Allowing partial transfers between providers
- In a similar way, this will give ISA savers and investors greater flexibility and control (from April 2024). The rules currently force an all-or-nothing approach to current year ISA transfers – you have to transfer your entire ISA of that type from the current tax year, or nothing at all.
- The change is expected to mean you'll be in charge of how much you want to transfer, no matter when you made the subscription.
No need to reapply for existing ISAs each year
- ISA savers and investors are currently required to, in essence, reapply for ISAs they already hold when there's been a gap of one tax year where no subscriptions were paid. Removing this rule should reduce the potential for confusion and cut down on unnecessary red tape.

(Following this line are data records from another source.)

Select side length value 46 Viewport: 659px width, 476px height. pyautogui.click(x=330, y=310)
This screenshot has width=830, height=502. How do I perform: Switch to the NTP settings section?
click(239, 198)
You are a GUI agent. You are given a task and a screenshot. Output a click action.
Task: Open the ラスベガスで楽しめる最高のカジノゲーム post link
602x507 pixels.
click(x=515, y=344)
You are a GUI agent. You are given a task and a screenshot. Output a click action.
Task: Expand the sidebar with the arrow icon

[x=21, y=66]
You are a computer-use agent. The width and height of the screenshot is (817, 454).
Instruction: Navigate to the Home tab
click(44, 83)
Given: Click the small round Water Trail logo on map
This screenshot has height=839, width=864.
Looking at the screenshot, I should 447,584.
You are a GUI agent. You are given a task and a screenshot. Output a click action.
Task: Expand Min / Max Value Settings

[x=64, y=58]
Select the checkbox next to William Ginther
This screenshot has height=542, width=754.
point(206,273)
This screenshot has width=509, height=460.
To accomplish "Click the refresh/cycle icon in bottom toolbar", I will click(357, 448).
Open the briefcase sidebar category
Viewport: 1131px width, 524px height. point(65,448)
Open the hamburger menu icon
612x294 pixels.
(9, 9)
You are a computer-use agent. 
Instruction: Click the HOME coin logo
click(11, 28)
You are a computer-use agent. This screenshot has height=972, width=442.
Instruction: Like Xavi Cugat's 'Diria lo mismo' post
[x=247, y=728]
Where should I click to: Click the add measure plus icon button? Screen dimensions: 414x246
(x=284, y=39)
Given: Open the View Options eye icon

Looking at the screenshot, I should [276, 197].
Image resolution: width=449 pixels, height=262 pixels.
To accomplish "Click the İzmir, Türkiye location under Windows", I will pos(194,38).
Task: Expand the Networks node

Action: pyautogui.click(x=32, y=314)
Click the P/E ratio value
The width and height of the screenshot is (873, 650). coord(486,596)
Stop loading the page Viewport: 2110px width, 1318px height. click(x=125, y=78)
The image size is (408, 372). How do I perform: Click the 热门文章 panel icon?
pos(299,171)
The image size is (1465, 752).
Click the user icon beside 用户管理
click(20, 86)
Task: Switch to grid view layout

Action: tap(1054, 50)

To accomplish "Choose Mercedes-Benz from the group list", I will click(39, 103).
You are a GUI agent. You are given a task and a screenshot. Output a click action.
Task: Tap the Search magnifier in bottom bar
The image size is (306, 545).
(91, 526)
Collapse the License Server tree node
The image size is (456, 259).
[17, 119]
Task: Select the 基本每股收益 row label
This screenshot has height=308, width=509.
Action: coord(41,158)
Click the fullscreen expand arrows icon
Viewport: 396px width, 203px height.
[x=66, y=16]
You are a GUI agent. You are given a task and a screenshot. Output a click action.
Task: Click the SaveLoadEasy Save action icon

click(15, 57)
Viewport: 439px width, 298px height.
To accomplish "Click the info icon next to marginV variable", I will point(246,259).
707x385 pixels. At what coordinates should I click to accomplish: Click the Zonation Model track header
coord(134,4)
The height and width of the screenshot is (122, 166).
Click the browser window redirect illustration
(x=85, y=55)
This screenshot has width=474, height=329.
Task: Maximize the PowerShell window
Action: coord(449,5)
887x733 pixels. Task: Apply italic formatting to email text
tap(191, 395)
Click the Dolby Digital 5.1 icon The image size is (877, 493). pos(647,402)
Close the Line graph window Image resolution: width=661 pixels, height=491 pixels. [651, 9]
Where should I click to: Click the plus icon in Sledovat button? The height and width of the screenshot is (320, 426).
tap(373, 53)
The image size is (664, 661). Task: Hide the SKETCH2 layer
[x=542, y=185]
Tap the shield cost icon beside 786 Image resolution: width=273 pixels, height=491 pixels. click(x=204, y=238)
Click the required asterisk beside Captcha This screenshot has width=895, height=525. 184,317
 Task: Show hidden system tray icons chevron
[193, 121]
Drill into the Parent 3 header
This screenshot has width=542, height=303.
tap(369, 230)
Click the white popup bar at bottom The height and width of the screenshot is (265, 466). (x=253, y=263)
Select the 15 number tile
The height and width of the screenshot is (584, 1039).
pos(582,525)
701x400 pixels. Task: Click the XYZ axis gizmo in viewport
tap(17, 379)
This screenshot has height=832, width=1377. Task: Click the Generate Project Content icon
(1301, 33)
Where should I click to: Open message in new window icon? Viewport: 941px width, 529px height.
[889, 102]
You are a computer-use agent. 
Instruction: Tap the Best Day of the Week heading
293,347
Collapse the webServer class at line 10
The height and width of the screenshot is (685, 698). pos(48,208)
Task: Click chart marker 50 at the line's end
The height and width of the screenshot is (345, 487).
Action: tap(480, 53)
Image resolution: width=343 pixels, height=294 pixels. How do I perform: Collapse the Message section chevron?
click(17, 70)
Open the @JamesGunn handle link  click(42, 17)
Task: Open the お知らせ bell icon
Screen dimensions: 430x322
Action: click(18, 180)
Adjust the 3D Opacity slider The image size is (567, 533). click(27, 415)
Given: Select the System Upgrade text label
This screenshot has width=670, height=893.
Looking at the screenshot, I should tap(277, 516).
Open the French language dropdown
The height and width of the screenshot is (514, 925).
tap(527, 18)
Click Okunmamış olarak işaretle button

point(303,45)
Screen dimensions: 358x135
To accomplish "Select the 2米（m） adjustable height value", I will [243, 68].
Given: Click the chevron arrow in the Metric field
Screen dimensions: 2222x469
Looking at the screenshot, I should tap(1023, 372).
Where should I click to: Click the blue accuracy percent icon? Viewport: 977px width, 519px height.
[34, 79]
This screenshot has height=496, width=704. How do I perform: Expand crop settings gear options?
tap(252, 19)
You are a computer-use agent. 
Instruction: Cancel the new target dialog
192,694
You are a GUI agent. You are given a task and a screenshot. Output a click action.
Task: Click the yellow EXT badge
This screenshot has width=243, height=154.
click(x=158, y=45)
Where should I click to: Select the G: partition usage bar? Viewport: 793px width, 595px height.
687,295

New 18+ age limit for all adult ISAs
- This rule only directly impacts Cash ISAs, where the minimum age for opening an account is currently 18 years old. The 18+ rule will mirror other adult ISAs from April 2024.
- 16- and 17-year-olds will continue to be able to open and save into a Junior ISA.
Designed to encourage new saving they are attractive to investors seeking a tax-efficient investment vehicle with the potential for higher returns. There is usually a low level of minimum subscription and no minimum period of investment.
An ISA enables you to accumulate savings in a tax efficient manner as all gains in the hands of investors are free from tax, making them particularly attractive to higher rate taxpayers.
An ISA can contain cash deposits, investments in equities, bonds, and collectives.
For the 2024/25 tax year, you can choose to pay in one of the following:
- £20,000 to a cash ISA and nothing to a stocks & shares ISA.
- £20,000 to a stocks and shares ISA and nothing to a cash ISA.
- A combination of amounts between a cash and a stocks & shares ISA, up to the overall annual limit of £20,000.
You can only open one cash ISA and one stocks and shares ISA to put new money into each tax year. But you can also open other ISAs to transfer old ISAs into.
Withdrawals from an ISA can be made at any time with all gains free from tax, but it is only possible to hold one ISA per tax year, so if an ISA is closed within the same tax year that it was opened, another one cannot be started until the next tax year.
ISAs can be transferred from one provider to another, as long as the new provider accepts transfers. This is often done with a cash ISA after it has been held for a year as previously attractive interest rates drop dramatically when short-term bonuses and fixed terms come to an end. The transfer is initiated through the new, receiving, provider who will require you to supply details of the original account and will manage the whole transfer process. Transfers should not be done manually by withdrawing the investment, closing the account, and re-investing it in the new account, as this removes the tax-free interest status of your investment.
The current year's allowance is unaffected by anything transferred from previous years so you can transfer previous investment to a new ISA and open a second ISA for new contributions if you wish, as long as you don't contribute to both.